The CMS has been hard at work trying to make The Meaningful Use Program easier and more flexible for providers to successfully participate. The Final Rule offers more flexible reporting periods that are aligned with other programs to make participation easier. On top of that, the Final Rule works to increase interoperability support and improve patient outcomes.
Keeping up with the rules and changes isn't always easy, so we want to give you some of the latest facts you should know about the program.
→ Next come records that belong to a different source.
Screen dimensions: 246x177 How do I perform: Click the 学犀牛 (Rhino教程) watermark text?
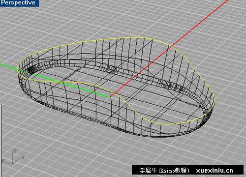164,171
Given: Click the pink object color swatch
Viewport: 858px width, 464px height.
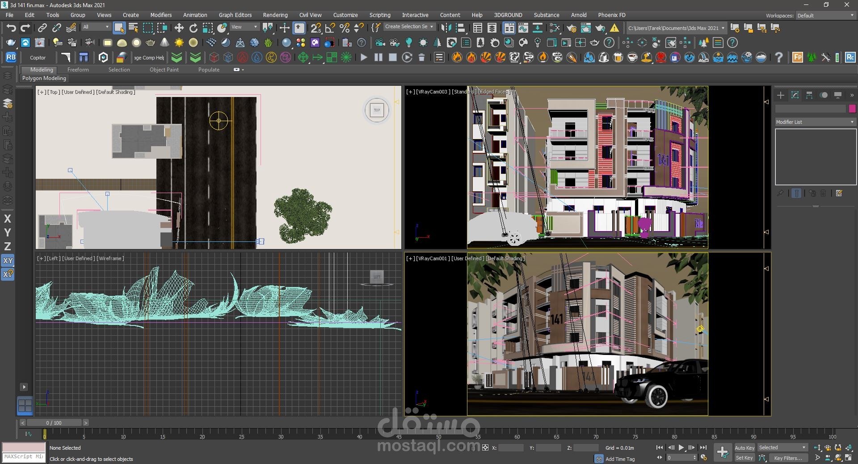Looking at the screenshot, I should click(x=852, y=109).

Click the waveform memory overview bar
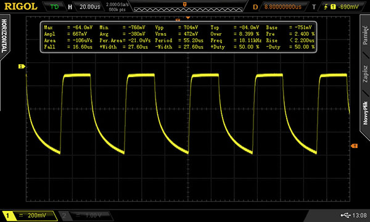click(188, 9)
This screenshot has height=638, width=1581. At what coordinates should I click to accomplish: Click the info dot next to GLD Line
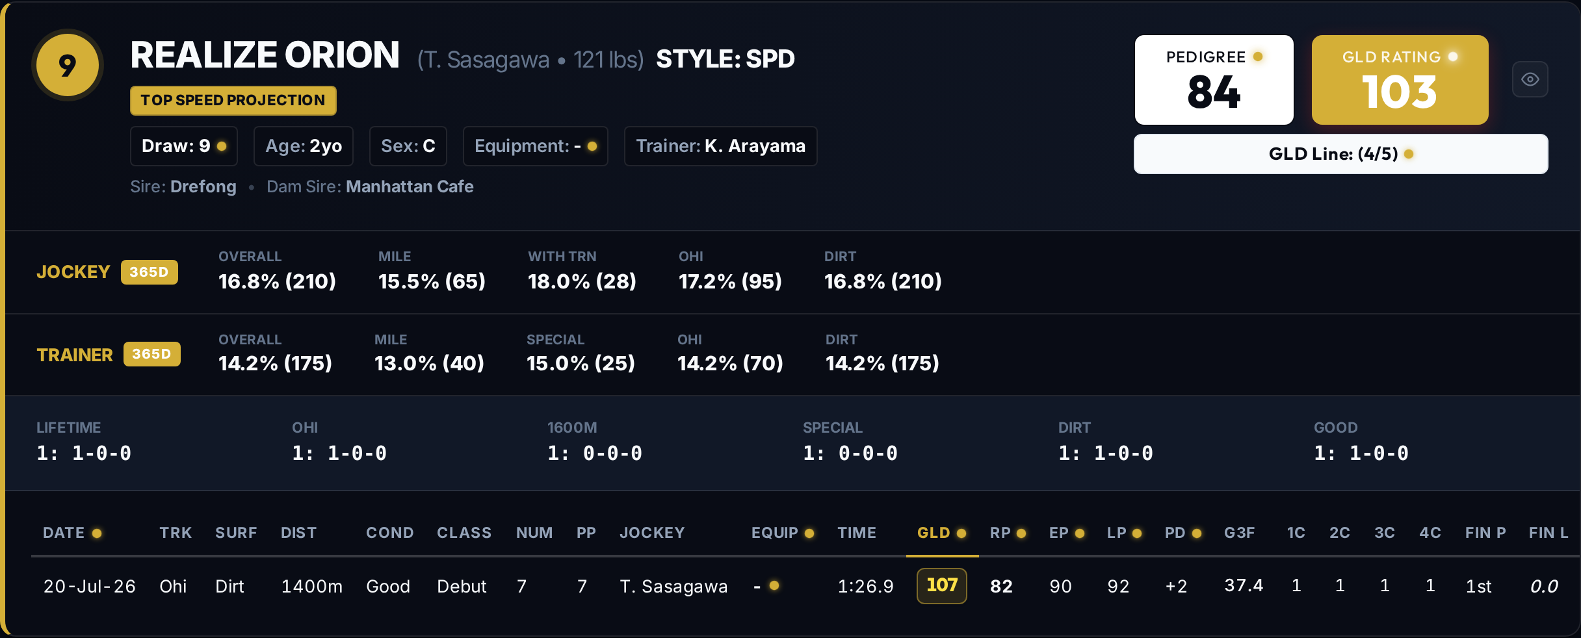[x=1409, y=154]
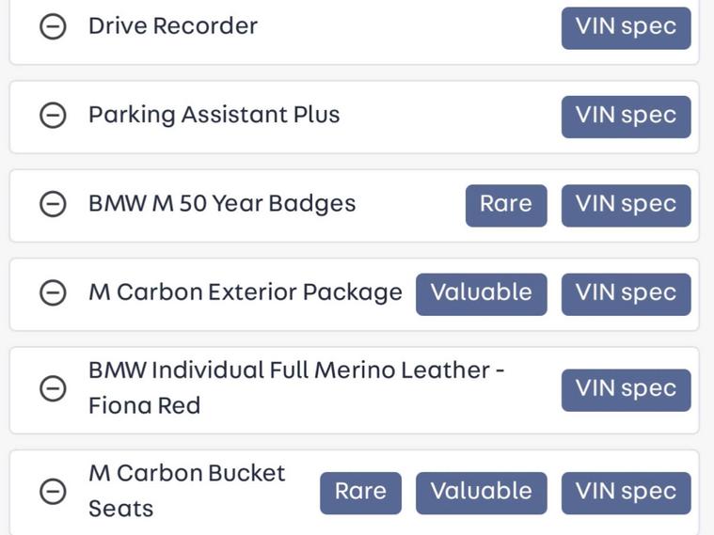Click Valuable tag on M Carbon Exterior Package
The width and height of the screenshot is (714, 535).
481,292
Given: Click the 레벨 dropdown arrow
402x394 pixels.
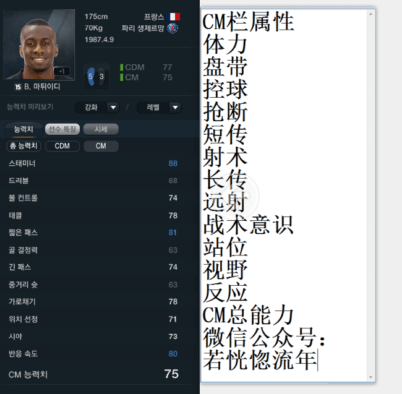Looking at the screenshot, I should (176, 108).
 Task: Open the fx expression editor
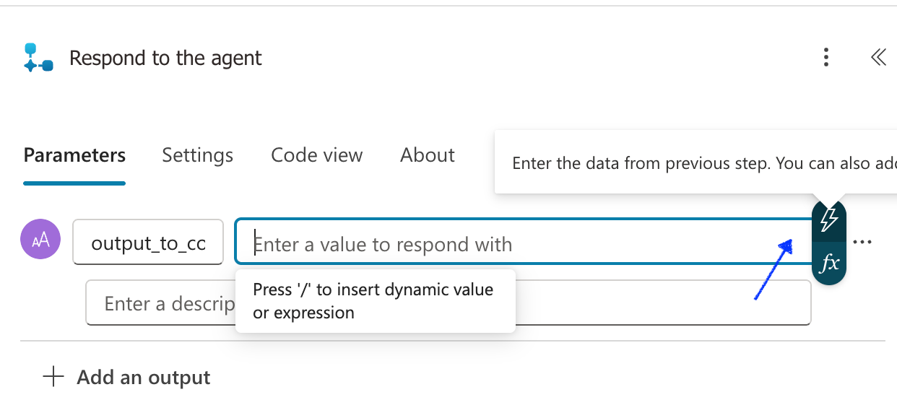click(829, 264)
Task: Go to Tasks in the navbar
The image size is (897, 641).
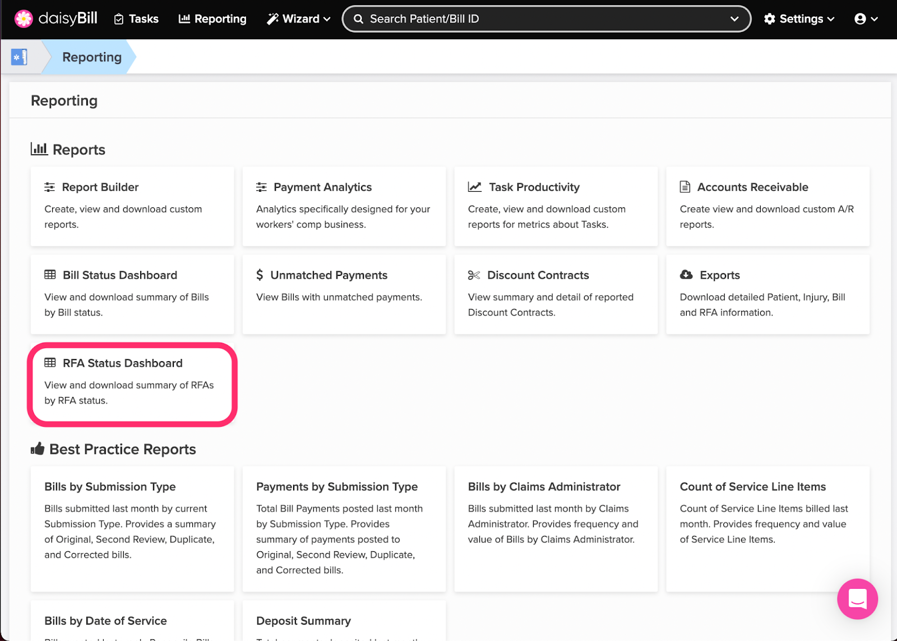Action: 136,19
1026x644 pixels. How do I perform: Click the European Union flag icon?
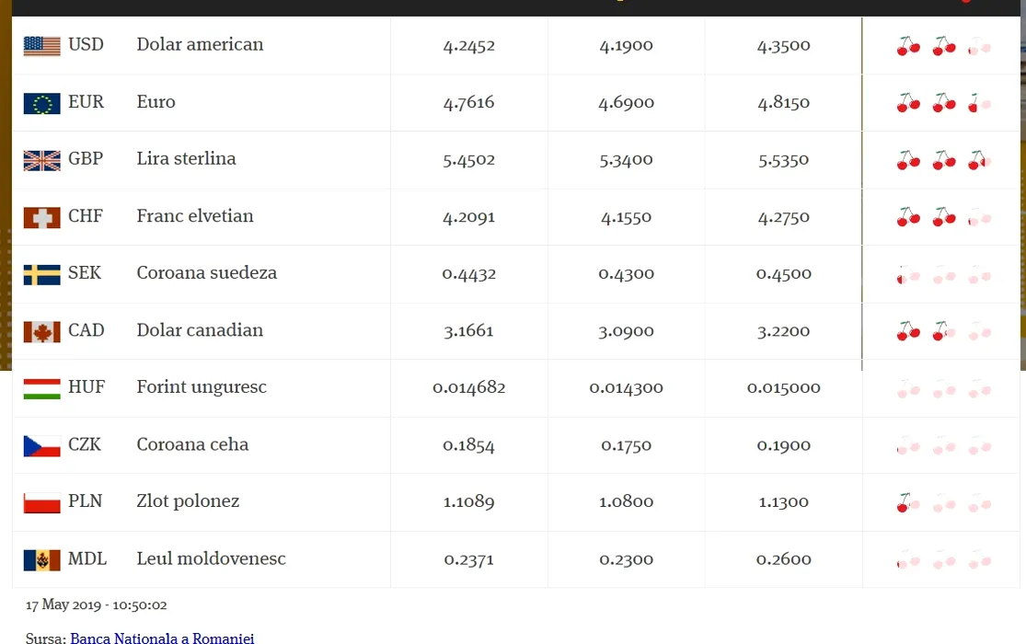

Most of the information collected in this article was pulled from the CMS Fact Sheet.
Meaningful Use for Optometrists:
The Important Facts about The Final Rule
You'll have more time to participate.
The Final Rule has moved from fiscal year to calendar year reporting for all providers beginning in 2015. Included with that is a 90 day reporting period in 2015 for all providers, for new participants in 2016 and 2017, and for any provider moving to Stage 3 in 2017.
In 2015, providers need to report on their use of EHRs for any 90 day period within 2015 by February 29, 2016.
There is more flexibility to choose measures that work for you.
The CMS restructured the objectives and measures of the Incentive Programs in 2015 through 2017 to align with Stage 3, while also modifying patient action measures in Stage 2.
Provisions in 2015 through 2017:
- 10 objectives for EPs including one public health reporting objective, down from 18 total objectives in prior stages.
- Clinical Quality Measures reporting for EPs remains as previously finalized.
- In Stage 2, instead of requiring that 5% of patients view, download, or transmit their electronic health records, the rule stipulates that only one patient seen by a provider must do so.
- Instead of attesting that 5% of patients have exchanged secure electronic messages with providers, EPs must only attest that they have the capability to do so.
For Stage 3 in 2017 and subsequent years:
- 8 objectives for EPs: In Stage 3, more than 60% of the proposed measures require interoperability, up from 33% in Stage 2.
- Public health reporting with flexible options for measure selection.
- CQM reporting aligned with CMS quality reporting programs.
- Finalize the use of application program interfaces that enable the development of new functionalities to build bridges across systems and provide increased data access.
Stage 3 requirements are optional in 2017, and providers who choose to start Stage 3 in 2017 will have a 90 day reporting period.
You can still file for exemptions.
We've talked about exemptions before, and the CMS is encouraging providers to apply for exemptions if they had trouble with or needed to switch their EHR vendor, or experienced challenges due to the timing of the rules and EHR implementation.